As mulheres dos partidos de esquerda que não são base/apoio do governo que estiver no poder fazem até as mesmas críticas ao que chamam de conquistas institucionais do movimento feminista, porém, usam as mesmas formas e metodologias para agitar uma pauta com a ressalva de que o problema não é a tática em si, mas sim um problema da direção, do governo em específico e seguem na mesma política de angariamento de votos como se não soubessem que precisam de outras bancadas para se passar uma pauta dentro do sistema político.

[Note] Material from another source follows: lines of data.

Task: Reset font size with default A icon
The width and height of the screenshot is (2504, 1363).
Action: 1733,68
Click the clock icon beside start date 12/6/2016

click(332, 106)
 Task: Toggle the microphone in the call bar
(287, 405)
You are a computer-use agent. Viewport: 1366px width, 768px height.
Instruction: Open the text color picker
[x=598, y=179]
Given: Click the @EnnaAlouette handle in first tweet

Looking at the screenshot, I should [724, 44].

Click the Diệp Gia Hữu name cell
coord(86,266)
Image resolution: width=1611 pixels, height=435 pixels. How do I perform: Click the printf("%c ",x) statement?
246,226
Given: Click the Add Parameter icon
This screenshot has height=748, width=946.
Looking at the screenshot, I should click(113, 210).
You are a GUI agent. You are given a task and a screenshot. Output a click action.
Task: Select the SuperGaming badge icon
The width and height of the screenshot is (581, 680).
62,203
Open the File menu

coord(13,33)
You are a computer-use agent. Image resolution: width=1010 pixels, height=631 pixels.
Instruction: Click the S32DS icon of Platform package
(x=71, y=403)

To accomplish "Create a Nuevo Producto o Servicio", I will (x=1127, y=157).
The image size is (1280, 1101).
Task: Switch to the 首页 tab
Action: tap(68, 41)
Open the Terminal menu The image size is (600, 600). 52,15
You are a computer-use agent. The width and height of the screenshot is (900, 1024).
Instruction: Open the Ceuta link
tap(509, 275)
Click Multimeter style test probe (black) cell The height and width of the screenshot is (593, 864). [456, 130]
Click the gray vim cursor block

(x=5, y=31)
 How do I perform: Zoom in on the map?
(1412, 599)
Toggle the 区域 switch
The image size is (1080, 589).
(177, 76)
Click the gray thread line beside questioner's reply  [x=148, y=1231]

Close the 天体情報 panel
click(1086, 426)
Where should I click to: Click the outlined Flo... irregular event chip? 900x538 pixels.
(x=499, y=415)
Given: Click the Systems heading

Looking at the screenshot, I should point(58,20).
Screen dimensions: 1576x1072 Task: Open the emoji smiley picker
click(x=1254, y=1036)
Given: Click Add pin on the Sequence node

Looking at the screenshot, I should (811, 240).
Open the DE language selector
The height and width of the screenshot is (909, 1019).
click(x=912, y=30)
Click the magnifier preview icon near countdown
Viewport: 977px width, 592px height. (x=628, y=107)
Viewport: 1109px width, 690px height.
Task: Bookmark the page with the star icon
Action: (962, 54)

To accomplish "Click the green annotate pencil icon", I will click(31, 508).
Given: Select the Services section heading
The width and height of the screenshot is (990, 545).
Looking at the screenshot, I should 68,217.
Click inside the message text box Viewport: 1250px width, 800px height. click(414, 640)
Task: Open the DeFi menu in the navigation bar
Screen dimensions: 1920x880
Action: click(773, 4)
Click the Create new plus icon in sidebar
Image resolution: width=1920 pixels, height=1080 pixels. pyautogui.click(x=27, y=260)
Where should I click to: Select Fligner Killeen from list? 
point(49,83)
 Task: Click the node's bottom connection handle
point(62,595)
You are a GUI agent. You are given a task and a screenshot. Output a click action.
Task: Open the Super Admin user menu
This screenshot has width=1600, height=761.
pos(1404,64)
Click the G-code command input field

feministas em alguns grupos autônomos mistos:
Depois de perceber o engessamento das pautas feministas dentro das instituições mediada por grupos /indivíduos oportunistas ou esperançosos fora da realidade, junta com outras companheiras buscamos pautar um feminismo autônomo dentro de um grupo misto de militância estudantil, as perspectivas de tal grupo me encheram os olhos, a idéia era se lutar por um movimento estudantil que extrapolasse as grades de nossa universidade, que estivesse em diálogo com movimentos sociais (não, não era a consulta popular e suas dissidências para agregar gente). Bom, sobre feminismo autônomo dentro de um coletivo marxista só tenho a dizer que éramos estranguladas cada vez que a discussão era feita, nossas pautas eram tão transversais com os machões marxistas quanto com os partidos. E até hoje, nós feministas estamos com dificuldades de nos organizar, por que ‘os próprios revolucionários’ fazem questão de atrapalhar nossa auto-organização, nos chamam de chatas, feminazis, dizem que somos excludentes, mas na real: como fazer ‘trabalho de base feminista’ em quem não acredita na importância da luta invariavelmente? falo principalmente do caráter prático, das mudanças diárias de comportamento… dialogar como com quem defende que ‘revolução é uma caixinha de presentes com várias emancipações de brinde’? temos que estar na luta de classes sim, para superarmos o capital, mas superando o capitalismo, não superamos o racismo ou o sexismo e o princípio de autoridade que o homem branco tem. A classe trabalhadora não é homogênea e o despertar para a transformação social, varia de indivíduo para indivíduo de acordo com suas experiências. A ideia é lutarmos para que este despertar seja cada vez menos repartido, afinal a luta é contra TODO O TIPO DE OPRESSÃO, todo mundo juntx e misturadx. A classe trabalhadora não é um ente abstrato descolado da realidade e das especifidades…a esquerda autônoma (marxista ou não), não percebe o potencial revolucionário que está sob as categorias que não são ‘classe’… Neste ‘comer mosca’, são os partidos que chegam primeiro. E depois reclamam que o movimento negro, por exemplo, é todo burocratizado nas políticas públicas.
Caminharemos juntxs, mas sem um grupo oprimir o outro dentro da luta verdadeiramente autônoma, sem patria, sem patrão, nem machão, nem racismo, sem elitismos teóricos…numa cultura organizacional não-burocratizada, horizontal, solidária com a luta de ‘o outro’…assim avançamos juntxs.